Prompt ▸
Return every line of the data that contains the string "point".

Provided data ▸
- Opening Delimiter -
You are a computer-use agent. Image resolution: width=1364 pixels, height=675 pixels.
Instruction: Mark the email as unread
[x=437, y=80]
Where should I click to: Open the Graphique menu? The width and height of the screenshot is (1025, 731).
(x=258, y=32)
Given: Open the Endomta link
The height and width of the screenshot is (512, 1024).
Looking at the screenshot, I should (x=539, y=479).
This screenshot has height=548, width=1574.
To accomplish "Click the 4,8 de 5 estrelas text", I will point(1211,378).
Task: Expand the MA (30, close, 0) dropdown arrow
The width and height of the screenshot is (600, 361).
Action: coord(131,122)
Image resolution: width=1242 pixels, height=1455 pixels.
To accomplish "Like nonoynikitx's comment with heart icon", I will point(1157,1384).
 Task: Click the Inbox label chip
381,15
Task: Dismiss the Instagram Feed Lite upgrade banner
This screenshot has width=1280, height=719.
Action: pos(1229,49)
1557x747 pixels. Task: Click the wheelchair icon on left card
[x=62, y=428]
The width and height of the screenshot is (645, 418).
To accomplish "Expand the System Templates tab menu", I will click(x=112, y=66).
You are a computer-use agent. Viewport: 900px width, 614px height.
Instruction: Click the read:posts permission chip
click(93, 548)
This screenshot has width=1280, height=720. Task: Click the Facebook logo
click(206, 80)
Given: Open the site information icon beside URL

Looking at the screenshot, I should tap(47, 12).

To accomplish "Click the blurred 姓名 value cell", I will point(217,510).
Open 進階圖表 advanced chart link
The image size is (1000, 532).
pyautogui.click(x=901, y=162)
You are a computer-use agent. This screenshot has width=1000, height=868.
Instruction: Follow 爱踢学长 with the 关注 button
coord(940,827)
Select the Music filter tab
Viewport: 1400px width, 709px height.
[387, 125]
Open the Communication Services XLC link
- Closing Delimiter -
Completed task ▸
To accomplish "Click the 4,8 de 5 estrelas text", I will point(1211,378).
To accomplish "Like nonoynikitx's comment with heart icon", I will point(1157,1384).
To accomplish "Click the blurred 姓名 value cell", I will point(217,510).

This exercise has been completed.